Task statement
Your output should be the line with "Where should I click to: Select" plus all following lines to the end of the records, exactly as written and nothing more.

Material for the task
========================================================================

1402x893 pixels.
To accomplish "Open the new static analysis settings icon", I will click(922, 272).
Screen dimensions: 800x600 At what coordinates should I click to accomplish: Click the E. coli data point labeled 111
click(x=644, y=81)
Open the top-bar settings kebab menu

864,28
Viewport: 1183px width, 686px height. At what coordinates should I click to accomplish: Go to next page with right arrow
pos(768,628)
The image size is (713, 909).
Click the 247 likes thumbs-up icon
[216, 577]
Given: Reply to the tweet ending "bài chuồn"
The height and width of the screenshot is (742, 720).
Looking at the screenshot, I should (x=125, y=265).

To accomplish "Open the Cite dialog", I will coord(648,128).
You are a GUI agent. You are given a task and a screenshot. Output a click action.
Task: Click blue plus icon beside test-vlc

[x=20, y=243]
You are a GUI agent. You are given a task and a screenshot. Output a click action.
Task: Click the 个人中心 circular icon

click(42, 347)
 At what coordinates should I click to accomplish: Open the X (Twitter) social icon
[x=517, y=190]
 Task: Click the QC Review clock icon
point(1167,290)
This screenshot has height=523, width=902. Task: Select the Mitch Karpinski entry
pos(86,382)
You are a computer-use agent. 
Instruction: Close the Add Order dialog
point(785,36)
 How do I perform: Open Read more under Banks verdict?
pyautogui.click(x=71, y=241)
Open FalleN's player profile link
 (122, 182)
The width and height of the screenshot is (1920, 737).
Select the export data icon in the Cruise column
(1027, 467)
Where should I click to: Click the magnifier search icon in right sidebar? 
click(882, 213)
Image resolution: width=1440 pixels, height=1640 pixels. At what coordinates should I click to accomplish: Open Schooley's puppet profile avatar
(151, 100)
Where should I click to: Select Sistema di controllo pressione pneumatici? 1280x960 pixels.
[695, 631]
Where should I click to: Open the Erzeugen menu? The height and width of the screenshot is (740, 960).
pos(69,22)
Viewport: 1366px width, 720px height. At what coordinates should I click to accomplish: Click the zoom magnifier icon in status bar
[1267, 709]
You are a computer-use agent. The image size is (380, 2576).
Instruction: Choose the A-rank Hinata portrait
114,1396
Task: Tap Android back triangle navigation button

========================================================================

Result for this exercise
Where should I click to: Select Sistema di controllo pressione pneumatici? 1280x960 pixels.
[695, 631]
Where should I click to: Open the Erzeugen menu? The height and width of the screenshot is (740, 960).
pos(69,22)
Viewport: 1366px width, 720px height. At what coordinates should I click to accomplish: Click the zoom magnifier icon in status bar
[1267, 709]
You are a computer-use agent. The image size is (380, 2576).
Instruction: Choose the A-rank Hinata portrait
114,1396
Task: Tap Android back triangle navigation button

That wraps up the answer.